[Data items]
● ● ● ● ●

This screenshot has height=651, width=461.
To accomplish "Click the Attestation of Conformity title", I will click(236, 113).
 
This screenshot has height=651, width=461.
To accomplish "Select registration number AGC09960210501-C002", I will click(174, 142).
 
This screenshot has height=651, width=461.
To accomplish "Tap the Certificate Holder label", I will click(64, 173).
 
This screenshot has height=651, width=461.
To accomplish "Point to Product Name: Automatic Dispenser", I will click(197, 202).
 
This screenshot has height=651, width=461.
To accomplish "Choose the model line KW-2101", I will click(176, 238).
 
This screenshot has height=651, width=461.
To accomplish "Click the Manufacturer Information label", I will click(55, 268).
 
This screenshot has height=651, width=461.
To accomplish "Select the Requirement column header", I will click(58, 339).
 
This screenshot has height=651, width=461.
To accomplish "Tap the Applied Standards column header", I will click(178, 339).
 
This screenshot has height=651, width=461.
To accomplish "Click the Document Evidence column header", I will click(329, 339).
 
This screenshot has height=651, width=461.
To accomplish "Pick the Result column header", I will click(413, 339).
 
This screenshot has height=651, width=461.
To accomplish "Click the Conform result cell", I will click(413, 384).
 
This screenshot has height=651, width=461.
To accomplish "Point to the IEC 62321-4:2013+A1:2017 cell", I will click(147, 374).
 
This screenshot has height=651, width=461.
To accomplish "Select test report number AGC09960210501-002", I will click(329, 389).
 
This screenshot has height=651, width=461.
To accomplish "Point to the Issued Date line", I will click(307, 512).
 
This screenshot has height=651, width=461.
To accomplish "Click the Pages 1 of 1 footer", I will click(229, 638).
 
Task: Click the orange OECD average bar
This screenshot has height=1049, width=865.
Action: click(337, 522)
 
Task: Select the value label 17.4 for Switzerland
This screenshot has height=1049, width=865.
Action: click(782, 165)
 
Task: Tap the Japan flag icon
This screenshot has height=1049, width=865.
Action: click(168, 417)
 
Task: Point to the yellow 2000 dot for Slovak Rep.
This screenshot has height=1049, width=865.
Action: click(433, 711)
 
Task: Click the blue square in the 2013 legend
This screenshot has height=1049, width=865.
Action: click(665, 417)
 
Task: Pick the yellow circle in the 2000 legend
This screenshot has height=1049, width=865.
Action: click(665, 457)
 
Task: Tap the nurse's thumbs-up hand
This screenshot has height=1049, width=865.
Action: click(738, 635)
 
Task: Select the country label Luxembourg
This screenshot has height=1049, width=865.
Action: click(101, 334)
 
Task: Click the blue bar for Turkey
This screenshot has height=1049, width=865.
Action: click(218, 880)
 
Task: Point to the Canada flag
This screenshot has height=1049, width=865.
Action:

● ● ● ● ●

— Task to complete —
List as a numbered list every line from the one containing "Task: Point to the Canada flag" through the end of the listing above, both included, leaving out any blank lines.

— Expected output —
1. Task: Point to the Canada flag
2. This screenshot has height=1049, width=865.
3. Action:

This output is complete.